The biotechnology sector is bound to be one of the most profitable and most progressive industries in the next few decades. The volatility of an unpopular presidential administration, coupled with the release of verbal hostilities with an Asian dictatorship that can literally launch World War III, puts the global market uncertainty at a high.
Yet, the biotech industry continues to attract investment. While riskier tech ventures like space tourism and cryptocurrency caution the more conservative financiers to hold on to their precious monies, the opposite goes for biotech — the more radical and revolutionary the technique or product is, the more redemptive it is hailed.
That mission and vision to enhance the health and lifestyle of the people who battle each day against a blighted environment, disease, aging, and death are what propels biotechnology above the rest of the industries. As described by Bio, technological innovations continue to harness natural elements such as human and animal cells, genomes, the soil, the wind, and water to formulate medicine and procedures that can arrest debilitating or lethal illnesses.
Farmers have used biotechnology to increase the yield of their crops and free their harvest of toxins and other damaging allergens. Medical research centers leverage on it to arrest the outbreak of diseases before it happens and combat life-crippling illnesses such as cancer and cellular degeneration, just to name a few. Diseases that have been previously regarded as “untreatable” can now be countered by more than 250 biotech products and services generally available to the public.
The market continues to grow as more players come in. As reported by Statista, about 670 biotech companies were thriving in the U.S., with a market capitalization of $890 billion and a yearly revenue of more than $130 billion.
The Markets Insider further forecasts that biotech will surpass almost all other industries in 2017, fueled by rising concerns of both the government and the public about seemingly insoluble health problems, like medical conditions which continue to exact a heavy toll on the economy and public health alike. Examples would be cardiovascular diseases including strokes and heart attacks.
All these then place biotech company Hemogenyx LLC’s (LON:HEMO) breakthrough products for leukemia and other severe blood diseases at the cutting-edge of the biotechnology field. It is a must-watch for investors who want to save millions of lives.

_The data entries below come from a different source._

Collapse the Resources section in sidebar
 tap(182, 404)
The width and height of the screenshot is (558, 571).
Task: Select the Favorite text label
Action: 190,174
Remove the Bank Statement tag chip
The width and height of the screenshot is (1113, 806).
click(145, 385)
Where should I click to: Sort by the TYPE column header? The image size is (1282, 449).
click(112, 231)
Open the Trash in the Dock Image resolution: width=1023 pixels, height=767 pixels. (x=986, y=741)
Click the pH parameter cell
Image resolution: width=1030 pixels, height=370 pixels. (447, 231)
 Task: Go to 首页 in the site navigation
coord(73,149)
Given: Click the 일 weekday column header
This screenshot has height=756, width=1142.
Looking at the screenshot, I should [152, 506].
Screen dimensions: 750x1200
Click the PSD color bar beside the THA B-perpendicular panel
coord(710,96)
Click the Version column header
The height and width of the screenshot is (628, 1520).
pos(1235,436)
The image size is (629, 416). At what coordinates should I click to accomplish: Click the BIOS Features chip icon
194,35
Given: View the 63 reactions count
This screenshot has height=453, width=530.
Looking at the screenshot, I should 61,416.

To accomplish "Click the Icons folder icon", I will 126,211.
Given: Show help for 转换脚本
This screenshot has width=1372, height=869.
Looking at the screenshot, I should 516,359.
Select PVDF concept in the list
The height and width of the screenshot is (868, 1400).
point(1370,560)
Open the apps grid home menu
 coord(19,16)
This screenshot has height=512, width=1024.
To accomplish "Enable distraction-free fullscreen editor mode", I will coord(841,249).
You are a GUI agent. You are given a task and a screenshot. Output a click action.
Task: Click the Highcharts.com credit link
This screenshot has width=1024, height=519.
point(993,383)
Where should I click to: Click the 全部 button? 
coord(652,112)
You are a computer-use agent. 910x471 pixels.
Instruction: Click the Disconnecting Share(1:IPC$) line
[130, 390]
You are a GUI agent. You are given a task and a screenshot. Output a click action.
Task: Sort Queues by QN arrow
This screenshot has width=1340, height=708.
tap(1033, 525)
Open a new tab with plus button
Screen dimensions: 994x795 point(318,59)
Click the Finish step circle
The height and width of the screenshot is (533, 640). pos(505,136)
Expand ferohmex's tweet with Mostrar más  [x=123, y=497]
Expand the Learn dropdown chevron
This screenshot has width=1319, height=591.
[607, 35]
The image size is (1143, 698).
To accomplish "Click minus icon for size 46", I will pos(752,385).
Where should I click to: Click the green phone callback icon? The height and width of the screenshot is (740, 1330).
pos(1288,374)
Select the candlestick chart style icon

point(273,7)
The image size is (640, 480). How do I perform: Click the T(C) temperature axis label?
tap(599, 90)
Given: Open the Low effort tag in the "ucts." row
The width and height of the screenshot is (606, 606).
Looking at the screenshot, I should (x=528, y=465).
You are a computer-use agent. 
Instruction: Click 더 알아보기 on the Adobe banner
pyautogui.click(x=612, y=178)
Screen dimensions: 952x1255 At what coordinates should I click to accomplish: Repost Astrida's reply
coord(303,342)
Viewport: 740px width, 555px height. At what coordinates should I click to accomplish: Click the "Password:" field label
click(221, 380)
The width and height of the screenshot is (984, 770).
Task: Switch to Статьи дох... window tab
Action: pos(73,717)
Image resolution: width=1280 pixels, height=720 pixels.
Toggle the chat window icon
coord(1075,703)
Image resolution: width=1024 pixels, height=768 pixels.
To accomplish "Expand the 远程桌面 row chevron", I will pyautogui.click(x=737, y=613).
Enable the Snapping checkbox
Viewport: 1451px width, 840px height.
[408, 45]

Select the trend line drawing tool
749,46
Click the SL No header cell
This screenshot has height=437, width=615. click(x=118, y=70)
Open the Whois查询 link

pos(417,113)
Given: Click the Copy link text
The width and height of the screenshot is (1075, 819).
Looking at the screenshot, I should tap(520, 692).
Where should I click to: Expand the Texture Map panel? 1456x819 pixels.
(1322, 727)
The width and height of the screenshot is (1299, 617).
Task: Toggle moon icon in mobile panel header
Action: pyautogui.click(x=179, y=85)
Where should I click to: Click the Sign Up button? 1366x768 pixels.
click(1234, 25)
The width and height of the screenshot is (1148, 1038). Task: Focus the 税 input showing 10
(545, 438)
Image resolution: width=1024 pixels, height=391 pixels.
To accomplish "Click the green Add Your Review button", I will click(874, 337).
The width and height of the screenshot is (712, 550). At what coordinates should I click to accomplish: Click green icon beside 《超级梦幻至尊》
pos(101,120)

The timing and its own unique selling proposition have positioned Hemogenyx on the radar of investors, venture capitalists, and biotech industry leaders. The biotech startup aims to revolutionize the treatment of blood diseases. In doing so, it has honed its considerable resources and teams of medical researchers and scientists into providing a breakthrough treatment for leukemia patients and others afflicted with other cancerous blood diseases.
Leukemia happens when cancerous white blood cells increase without restriction and, against all resistance, block the healthy distribution of blood into other parts of the body. The patient’s immune system takes a terrible blow, as they suffer a variety of medical conditions such as night sweats, nausea, fevers with chills, anemia, and constant fatigue.
The uniqueness of Hemogenyx’s treatment lies in its goal of regenerating the bloodstream of the patient. First, it can be done through CDX antibodies. According to Dr. Vladislav Sandler, CEO, and founder of Hemogenyx, “The unique antibodies redirect immune cells of the patients to eliminate and attack blood stem cells of the same patient. This type of antibody will hopefully eliminate chemotherapy and radiation and solve the problem of non-specific toxicity of these treatments.”
For patients needing a bone marrow or blood stem cells transplant, the second treatment uses Hu-PHEC or postnatal hemogenic endothelial cells. These cells are removed from the patient’s own liver or umbilical cord and placenta. Hemogenyx can then isolate, purify and reprogram them to become the blood stem cells that will be transplanted back to the patient. There is very little risk in the procedure as the cells are immediately compatible with the patient — after all, the patient is the donor.
Incompatibility between a donated organ and the patient receiving it is one reason why bone marrow transplant, the usual treatment given to leukemia patients, fail. About 50 percent of these patients who had undergone a successful operation in this area report a breakdown or organ malfunction weeks or months after. Another obstacle to bone marrow transplant is finding a suitable donor in the first place; only 60 percent of patients on a hospital list have a good chance of securing one.
Hemogenyx has gotten its own needed shot in the arm when it was acquired by investor Silver Falcon this year. According to Digital Look, the “reverse takeover” reached a value of £8 million. Silver Falcon issued more than 228 million shares at a value of 3.5 pence each. Silver Falcon changed its name and control at its AGM last October 4th to Hemogenyx and started trading on October 5th, under the new symbol, LON:HEMO.
The relief that Hemogenyx could provide to more than the one million leukemia patients worldwide is a 180-degree turn from the standard medical response to an operation. If you want to have a clear idea of what it means, think of the patient’s bloodstream, once weak and dying, suddenly being rejuvenated, almost by magic, to give him power and new life.